I’m not sure about you. You might be one of the two types that I mentioned above, but I feel more like the revelation of beauty in my life comes in small bits and pieces. Pieces that when looked at individually don’t make sense together, but when brought into focus, in certain patterns, reveal a beauty that could never come through a photo or painting.
Like a collage, God reveals his beauty in some people’s lives through various partial images. Cutting them, ripping them, tearing them, the experiences of life form a picture that is made up of many photos and yet will never truly be able to have the fullness of beauty until the work is complete.
God moves in moments, taking pictures along the way, only to rip apart the images to create something that will eventually be beautiful. The problem is that in the ripping, cutting, tearing (some might say pruning), it hurts a lot. And in that pain, there’s not even the ability to enjoy the beauty in parts because tears and seams are all that we can see in the moment.
Beauty, in this sense, is difficult to see because we’re still in the midst of the process. And we also live too close to the pain to appreciate the fullness of the beauty. Once we move past the seams, tears, and rough edges, once we back up, we can see the beauty of the whole picture. The pain, tears, and aching don’t disappear, but they instead become places that accentuate the beauty God has been working in our lives.
I’m not saying that we should feel hopeless to see beauty in God’s working in our lives. But rather, there is a sense of faith that God’s working in our lives might have ups and downs, but his desire is to create in us a unique piece of art. Whether the beauty is seen immediately, takes some time, or is almost impossible to see in the present, his goal for all of us is the same.
We who are followers of Jesus are called God’s workmanship in Ephesians 2:10. While the word in the Greek there for “workmanship” is where we get our English word for poetry, I think it can be used to refer to many forms of art. We are God’s artistic effort. His way of continuing to bring beauty into the world he created.
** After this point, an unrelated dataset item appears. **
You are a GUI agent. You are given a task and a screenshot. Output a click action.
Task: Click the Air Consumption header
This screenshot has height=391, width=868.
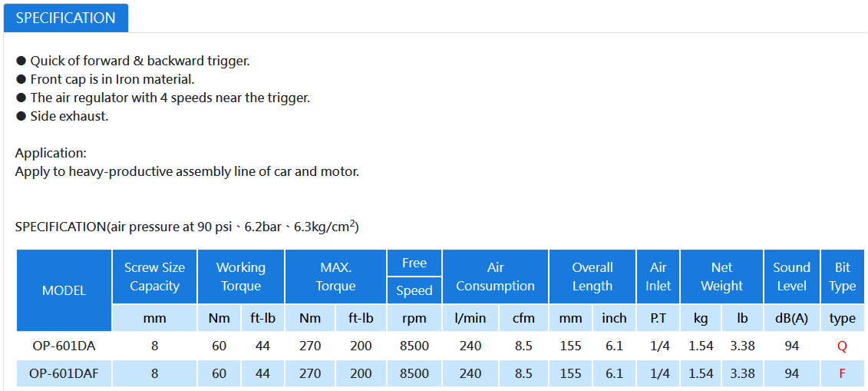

He created us to be his image, a representation of himself in this world. God is the very definition of beauty and so we who are his representation on this world of his are made to show the beauty as well. It’ll come in many forms and methods and ways. God is infinite after all. There’s no way to represent him fully. But we don’t ever need to be ashamed that the representation of his beauty that he’s working in us doesn’t look the same as someone else.
God works his beauty in us. As he works in our lives, he sees the beauty. Even if we don’t.